By Jaime Llinares Taboada
The U.K. government has exempted the fuel-retail industry from a competition law to ease the supply issues affecting the country's petrol stations, as BP PLC confirmed that one-third of its U.K. network had run out of fuel.
After a meeting with industry executives, the government on Sunday agreed to temporarily exempt companies from the Competition Act 1998 for sharing information and optimizing supply.
"While there has always been and continues to be plenty of fuel at refineries and terminals, we are aware that there have been some issues with supply chains. This is why we will enact the Downstream Oil Protocol to ensure industry can share vital information and work together more effectively to ensure disruption is minimized," Business Secretary Kwasi Kwarteng said.

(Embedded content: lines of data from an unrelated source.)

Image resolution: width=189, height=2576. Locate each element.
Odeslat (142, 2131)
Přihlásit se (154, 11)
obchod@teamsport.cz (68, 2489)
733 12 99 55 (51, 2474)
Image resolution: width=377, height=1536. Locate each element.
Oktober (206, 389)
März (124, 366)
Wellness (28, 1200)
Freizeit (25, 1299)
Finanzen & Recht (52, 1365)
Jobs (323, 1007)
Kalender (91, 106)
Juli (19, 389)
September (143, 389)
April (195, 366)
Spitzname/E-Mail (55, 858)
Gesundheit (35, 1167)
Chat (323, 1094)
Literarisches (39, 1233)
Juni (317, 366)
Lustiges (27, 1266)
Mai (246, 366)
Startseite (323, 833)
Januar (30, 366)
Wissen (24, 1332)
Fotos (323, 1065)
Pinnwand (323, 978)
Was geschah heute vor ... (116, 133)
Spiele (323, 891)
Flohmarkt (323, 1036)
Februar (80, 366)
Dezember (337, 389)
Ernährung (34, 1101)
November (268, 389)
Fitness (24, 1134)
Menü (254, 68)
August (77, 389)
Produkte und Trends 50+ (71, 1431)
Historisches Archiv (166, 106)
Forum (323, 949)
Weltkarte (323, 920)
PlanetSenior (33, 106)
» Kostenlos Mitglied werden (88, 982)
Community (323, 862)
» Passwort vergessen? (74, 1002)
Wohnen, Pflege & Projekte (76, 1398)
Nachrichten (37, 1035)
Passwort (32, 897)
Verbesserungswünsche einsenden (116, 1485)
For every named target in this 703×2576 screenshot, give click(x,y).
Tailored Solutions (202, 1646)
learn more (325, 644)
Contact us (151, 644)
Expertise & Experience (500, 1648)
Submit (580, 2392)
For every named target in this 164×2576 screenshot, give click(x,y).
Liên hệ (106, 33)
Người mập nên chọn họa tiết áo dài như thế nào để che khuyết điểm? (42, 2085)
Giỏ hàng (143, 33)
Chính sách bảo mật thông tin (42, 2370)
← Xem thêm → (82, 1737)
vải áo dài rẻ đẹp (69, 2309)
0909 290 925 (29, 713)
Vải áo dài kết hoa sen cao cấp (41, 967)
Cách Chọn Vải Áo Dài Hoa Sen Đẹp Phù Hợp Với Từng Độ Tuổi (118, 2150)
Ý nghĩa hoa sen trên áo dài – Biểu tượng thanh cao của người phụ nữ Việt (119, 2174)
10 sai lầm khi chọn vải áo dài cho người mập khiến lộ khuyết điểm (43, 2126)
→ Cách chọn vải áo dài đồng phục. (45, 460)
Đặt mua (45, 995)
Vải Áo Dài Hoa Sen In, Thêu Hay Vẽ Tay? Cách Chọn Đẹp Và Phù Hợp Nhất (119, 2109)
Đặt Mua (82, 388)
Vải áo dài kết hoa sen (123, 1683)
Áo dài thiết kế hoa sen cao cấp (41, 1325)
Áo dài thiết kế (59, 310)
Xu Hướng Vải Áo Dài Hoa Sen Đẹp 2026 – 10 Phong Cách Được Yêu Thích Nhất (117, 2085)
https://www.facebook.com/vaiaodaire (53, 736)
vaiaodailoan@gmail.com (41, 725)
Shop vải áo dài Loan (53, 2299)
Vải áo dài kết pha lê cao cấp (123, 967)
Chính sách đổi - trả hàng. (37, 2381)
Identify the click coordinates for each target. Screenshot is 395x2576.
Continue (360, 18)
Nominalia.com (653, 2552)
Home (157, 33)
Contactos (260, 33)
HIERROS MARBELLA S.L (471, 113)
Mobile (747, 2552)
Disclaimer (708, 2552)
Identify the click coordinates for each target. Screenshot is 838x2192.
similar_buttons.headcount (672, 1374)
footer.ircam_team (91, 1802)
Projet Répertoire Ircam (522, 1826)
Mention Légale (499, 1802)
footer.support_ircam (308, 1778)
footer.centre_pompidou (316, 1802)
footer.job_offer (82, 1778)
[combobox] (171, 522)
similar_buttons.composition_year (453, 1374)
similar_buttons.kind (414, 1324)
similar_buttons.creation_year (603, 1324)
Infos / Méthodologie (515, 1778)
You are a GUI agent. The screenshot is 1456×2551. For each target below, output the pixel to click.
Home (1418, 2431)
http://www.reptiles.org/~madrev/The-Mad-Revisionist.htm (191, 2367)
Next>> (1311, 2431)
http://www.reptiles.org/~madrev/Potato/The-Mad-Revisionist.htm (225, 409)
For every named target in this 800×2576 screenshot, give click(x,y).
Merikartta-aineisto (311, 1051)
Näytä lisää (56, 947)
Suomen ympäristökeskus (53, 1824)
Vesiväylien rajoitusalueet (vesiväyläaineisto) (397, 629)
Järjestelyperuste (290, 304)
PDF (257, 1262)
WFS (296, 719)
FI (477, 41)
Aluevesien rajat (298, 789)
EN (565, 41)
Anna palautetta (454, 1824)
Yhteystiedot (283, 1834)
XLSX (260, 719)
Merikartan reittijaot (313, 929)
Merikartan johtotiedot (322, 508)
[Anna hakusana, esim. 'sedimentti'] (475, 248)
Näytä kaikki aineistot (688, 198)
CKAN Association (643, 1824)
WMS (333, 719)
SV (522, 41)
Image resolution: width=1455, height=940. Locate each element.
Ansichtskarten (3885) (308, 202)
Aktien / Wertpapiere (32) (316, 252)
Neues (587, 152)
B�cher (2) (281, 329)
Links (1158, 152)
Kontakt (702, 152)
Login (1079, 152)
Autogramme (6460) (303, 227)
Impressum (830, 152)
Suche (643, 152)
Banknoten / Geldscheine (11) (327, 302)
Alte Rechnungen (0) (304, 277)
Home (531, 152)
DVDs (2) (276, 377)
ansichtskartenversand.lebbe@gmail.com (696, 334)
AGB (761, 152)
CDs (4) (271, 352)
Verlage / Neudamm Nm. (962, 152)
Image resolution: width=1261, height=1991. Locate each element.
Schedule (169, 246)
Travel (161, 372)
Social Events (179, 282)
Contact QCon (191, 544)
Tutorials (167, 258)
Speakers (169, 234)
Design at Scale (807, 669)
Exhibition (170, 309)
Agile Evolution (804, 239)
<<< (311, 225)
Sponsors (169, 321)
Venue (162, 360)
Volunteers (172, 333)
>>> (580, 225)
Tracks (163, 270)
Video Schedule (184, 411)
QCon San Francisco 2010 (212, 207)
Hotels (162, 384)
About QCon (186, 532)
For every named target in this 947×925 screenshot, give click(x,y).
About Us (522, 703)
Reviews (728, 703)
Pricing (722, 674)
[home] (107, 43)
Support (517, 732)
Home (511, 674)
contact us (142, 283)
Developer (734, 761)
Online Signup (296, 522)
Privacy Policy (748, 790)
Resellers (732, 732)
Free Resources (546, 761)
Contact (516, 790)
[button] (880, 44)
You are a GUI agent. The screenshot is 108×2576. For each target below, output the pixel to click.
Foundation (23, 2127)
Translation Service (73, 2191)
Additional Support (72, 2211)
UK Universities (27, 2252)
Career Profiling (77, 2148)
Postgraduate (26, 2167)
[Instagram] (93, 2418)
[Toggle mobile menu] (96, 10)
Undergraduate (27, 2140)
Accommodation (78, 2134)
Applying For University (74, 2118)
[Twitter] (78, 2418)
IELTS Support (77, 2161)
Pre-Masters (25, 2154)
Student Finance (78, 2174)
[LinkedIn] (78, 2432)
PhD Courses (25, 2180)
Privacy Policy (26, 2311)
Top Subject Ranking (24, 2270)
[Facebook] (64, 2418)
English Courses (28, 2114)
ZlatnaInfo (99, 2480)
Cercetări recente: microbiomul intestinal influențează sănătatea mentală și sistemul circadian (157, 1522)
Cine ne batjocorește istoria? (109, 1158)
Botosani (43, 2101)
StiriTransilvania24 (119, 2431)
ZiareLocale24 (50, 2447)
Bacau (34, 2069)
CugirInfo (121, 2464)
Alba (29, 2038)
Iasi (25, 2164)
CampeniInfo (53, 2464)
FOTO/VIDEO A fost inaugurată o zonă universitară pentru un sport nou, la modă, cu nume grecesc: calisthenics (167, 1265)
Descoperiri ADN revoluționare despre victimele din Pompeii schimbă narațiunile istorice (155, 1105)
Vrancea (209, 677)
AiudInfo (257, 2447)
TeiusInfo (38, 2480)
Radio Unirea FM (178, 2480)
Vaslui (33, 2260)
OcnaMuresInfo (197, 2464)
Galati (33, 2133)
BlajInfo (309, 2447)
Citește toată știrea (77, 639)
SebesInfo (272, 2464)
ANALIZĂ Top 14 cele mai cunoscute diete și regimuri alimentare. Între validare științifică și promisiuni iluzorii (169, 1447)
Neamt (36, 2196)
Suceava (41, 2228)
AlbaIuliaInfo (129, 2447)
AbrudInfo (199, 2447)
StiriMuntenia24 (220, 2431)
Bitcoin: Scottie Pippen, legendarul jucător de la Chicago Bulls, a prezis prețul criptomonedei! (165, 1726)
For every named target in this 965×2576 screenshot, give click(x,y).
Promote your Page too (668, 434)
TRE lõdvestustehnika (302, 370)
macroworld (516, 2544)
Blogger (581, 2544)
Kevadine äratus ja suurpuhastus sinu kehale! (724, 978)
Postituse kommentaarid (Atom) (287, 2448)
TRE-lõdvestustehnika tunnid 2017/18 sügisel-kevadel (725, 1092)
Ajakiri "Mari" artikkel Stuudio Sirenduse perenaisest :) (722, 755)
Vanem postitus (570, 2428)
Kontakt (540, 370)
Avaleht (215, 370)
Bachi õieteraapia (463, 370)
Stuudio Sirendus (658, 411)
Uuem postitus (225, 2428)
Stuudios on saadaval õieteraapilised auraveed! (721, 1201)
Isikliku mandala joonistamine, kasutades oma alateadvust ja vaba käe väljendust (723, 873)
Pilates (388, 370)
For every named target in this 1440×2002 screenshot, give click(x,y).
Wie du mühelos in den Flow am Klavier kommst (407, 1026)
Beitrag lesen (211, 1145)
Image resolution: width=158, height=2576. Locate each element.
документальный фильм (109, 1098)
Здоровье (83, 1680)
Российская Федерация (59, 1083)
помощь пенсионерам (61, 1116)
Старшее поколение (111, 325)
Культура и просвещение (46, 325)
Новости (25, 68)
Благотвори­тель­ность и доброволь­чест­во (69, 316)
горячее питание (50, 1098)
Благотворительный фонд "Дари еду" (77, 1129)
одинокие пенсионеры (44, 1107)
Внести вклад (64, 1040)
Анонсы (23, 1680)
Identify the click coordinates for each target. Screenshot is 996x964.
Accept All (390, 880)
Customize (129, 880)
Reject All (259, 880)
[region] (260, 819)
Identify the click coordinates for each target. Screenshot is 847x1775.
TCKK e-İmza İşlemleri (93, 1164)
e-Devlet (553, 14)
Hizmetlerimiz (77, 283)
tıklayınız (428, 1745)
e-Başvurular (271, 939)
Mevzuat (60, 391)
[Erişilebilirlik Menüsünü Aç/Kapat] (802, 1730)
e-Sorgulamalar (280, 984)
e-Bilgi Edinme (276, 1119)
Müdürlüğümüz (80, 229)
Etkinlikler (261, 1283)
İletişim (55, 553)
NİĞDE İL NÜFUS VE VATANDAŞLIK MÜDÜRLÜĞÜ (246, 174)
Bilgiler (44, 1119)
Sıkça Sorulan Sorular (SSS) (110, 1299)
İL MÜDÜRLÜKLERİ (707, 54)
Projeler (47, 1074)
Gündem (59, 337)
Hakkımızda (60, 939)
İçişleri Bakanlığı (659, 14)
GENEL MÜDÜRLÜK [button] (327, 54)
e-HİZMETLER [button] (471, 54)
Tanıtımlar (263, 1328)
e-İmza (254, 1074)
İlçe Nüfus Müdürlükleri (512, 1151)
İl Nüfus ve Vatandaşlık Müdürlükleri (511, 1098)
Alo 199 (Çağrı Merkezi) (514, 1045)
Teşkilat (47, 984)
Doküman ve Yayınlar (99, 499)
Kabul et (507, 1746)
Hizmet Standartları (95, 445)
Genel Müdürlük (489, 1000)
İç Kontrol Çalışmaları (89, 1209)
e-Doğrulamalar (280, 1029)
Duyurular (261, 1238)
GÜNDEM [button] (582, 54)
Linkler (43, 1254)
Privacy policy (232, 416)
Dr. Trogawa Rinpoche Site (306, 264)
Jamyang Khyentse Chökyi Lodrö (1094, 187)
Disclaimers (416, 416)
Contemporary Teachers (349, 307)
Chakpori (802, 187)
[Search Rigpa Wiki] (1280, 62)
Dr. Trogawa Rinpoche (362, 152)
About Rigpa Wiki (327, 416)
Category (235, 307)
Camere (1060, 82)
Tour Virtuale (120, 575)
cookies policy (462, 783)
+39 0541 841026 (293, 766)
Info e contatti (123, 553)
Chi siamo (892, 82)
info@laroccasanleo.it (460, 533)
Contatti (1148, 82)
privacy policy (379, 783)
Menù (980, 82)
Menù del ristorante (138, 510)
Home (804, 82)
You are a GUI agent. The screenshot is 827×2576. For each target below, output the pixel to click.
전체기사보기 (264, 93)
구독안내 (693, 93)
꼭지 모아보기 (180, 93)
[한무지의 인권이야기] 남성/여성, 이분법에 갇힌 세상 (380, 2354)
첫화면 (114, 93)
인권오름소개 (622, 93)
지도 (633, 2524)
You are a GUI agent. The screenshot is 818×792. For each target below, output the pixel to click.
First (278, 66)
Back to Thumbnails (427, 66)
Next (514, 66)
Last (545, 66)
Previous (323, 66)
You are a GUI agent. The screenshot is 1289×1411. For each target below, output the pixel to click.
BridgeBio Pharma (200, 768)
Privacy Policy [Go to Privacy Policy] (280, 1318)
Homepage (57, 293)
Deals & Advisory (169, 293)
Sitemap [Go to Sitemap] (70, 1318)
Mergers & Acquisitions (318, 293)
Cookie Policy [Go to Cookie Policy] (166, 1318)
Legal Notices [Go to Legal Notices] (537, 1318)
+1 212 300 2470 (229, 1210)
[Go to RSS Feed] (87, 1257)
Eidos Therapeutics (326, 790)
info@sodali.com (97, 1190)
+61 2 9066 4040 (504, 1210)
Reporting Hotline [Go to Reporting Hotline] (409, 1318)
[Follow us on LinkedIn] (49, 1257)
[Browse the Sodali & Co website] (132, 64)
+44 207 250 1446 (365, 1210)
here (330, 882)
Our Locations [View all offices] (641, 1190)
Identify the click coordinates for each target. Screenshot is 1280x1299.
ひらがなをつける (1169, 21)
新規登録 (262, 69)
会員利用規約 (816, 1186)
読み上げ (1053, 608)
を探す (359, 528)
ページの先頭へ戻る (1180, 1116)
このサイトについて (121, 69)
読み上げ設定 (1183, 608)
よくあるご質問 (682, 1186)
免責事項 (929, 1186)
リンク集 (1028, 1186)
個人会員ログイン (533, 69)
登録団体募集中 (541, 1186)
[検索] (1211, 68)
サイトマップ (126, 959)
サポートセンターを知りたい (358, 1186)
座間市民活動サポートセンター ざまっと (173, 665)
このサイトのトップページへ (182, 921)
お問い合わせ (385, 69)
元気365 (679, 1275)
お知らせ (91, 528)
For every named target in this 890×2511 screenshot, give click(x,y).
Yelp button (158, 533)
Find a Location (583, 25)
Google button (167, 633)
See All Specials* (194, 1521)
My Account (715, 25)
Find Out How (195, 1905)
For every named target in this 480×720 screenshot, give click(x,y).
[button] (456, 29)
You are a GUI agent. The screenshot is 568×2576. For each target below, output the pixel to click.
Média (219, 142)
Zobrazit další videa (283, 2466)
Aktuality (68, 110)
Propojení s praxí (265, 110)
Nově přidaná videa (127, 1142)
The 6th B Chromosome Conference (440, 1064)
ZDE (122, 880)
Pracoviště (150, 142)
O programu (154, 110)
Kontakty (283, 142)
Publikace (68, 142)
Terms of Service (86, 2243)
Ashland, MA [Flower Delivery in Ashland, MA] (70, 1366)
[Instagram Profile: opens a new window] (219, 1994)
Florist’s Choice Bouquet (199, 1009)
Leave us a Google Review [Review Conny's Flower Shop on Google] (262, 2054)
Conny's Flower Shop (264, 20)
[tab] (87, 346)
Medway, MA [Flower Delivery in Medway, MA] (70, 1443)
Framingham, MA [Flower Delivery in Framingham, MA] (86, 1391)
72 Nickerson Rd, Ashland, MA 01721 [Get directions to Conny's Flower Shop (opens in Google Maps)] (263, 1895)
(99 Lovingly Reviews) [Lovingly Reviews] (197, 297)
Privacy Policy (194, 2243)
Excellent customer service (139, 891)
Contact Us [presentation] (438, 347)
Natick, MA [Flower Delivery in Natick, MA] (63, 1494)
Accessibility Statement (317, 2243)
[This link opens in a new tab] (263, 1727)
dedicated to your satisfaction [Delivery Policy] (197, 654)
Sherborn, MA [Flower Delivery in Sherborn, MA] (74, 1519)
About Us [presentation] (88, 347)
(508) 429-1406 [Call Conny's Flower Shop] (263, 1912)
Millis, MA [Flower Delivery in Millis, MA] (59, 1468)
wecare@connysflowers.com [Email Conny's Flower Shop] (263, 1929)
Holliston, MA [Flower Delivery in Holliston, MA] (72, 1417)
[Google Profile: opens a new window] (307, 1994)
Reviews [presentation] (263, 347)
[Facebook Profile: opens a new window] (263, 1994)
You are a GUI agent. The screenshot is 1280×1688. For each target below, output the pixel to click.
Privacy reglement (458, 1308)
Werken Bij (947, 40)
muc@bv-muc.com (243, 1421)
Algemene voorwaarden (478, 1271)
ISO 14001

In a statement distributed on Sunday, BP confirmed that around 30% of its U.K. sites didn't have either of the main grades of fuel. Supply problems were exacerbated by "intense demand" over the weekend, with U.K. drivers running to buy fuel amid fears of shortages. The energy company said it was working to resupply as quickly as possible.
Over the weekend, the U.K. government announced increases in heavy goods vehicle testing, short-term visas for HGV drivers and new HGV skills bootcamps.
The U.K. Petroleum Industry Association on Friday said that some forecourts had temporarily run out of grades of fuel due to delays in the supply chain due to hauler driver shortages.
On Thursday, BP told Dow Jones Newswires that it was experiencing fuel-supply issues at some of its U.K. retail sites, with "a handful" of sites temporarily closed due to a lack of unleaded and diesel grades.